Belongingness Is a Plausible Intervention Target for Adults With Early-Abuse Histories

The clinical and developmental implications follow from the mediation finding:

  • Belongingness-focused interventions for early-abuse adults: If belongingness carries the effect, therapy and support that explicitly rebuild the sense of being accepted and valued may be a high-leverage target for adults with early emotional-abuse histories.
  • Childhood prevention is the most direct lever: İme’s broader framing emphasizes that protecting children from emotional mistreatment early prevents the cascade entirely.
  • Multi-mediator analyses are the next research step: Adding self-esteem, interpersonal trust, and resilience to the mediation framework would clarify how much of the early-abuse-to-adult-romance link is uniquely belongingness-driven vs shared with related constructs.
  • Cross-cultural and partner-reported replication: İme’s stated long-term plans include observational and partner-reported data plus broader cultural samples to strengthen the causal inference.

Citation: DOI: 10.1016/j.paid.2026.113744. İme Y. How early psychological abuse predicts decreased relationship satisfaction via belongingness in adulthood: A longitudinal study.

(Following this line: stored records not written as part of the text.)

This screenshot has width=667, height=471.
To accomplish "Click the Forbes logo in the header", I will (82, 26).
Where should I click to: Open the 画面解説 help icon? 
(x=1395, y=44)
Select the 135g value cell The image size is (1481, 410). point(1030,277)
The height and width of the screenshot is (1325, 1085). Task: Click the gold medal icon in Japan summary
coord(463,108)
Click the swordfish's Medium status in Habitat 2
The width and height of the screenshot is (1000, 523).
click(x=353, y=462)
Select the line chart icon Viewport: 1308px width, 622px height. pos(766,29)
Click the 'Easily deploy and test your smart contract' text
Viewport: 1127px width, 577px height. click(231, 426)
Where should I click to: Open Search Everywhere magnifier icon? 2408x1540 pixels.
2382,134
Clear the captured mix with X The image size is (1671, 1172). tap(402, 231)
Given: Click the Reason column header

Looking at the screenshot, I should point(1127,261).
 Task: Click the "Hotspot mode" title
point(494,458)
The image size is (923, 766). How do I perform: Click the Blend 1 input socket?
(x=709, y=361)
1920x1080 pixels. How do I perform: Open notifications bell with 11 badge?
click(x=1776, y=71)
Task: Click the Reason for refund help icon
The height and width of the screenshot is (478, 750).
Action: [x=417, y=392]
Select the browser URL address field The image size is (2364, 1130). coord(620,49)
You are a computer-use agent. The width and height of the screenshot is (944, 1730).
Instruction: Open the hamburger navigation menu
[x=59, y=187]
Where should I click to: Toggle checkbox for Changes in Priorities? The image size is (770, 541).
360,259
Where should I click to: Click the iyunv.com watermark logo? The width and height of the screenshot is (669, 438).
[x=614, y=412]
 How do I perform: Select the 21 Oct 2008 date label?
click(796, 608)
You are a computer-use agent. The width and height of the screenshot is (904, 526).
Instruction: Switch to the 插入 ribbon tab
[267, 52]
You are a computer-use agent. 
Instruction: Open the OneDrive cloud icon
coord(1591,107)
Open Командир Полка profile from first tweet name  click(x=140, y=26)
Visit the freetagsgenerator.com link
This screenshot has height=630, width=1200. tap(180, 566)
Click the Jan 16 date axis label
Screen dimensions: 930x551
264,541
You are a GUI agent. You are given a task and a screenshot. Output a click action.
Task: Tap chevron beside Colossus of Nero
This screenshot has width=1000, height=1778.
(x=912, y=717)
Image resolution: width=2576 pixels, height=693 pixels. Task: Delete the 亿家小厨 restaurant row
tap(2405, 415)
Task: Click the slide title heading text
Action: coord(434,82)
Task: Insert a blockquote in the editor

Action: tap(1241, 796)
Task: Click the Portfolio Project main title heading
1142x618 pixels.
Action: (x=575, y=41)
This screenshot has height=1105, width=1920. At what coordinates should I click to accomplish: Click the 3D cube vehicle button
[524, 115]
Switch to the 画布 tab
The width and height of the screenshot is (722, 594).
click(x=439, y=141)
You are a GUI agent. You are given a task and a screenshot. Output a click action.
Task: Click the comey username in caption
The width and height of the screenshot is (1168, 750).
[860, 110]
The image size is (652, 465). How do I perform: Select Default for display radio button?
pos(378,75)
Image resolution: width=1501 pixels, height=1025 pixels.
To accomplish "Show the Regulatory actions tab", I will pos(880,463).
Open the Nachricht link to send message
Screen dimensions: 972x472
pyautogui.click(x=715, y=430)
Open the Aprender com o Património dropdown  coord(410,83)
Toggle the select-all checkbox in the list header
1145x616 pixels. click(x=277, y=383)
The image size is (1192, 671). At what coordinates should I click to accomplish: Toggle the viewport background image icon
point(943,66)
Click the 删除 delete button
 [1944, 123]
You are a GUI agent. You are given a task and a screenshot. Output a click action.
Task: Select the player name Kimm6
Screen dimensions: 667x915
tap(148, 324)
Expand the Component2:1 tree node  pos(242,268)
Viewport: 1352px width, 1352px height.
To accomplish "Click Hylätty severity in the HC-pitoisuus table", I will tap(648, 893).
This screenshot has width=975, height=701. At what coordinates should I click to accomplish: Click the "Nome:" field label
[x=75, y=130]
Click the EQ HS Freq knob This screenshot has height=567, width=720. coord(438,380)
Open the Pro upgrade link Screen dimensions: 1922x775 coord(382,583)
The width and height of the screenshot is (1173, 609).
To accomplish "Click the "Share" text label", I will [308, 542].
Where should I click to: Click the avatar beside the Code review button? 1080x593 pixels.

Personality and Individual Differences. 2026.

Study Design: Two-wave longitudinal survey study with three-month interval; mediation analysis of belongingness as the linking mechanism between childhood psychological abuse and adult relationship satisfaction.

Sample Size: 346 Turkish university students (213 women, 133 men), aged 20-36, average age ~25.

Key Statistic: Higher childhood psychological abuse predicted lower adult relationship satisfaction; reduced belongingness statistically mediated the link; pattern was consistent across the two waves three months apart.

Caveat: Self-reported questionnaire data subject to social desirability bias; three-month follow-up is short; single-site Turkish university sample limits cultural generalization; other plausible mediators (self-esteem, interpersonal trust) not tested in this analysis.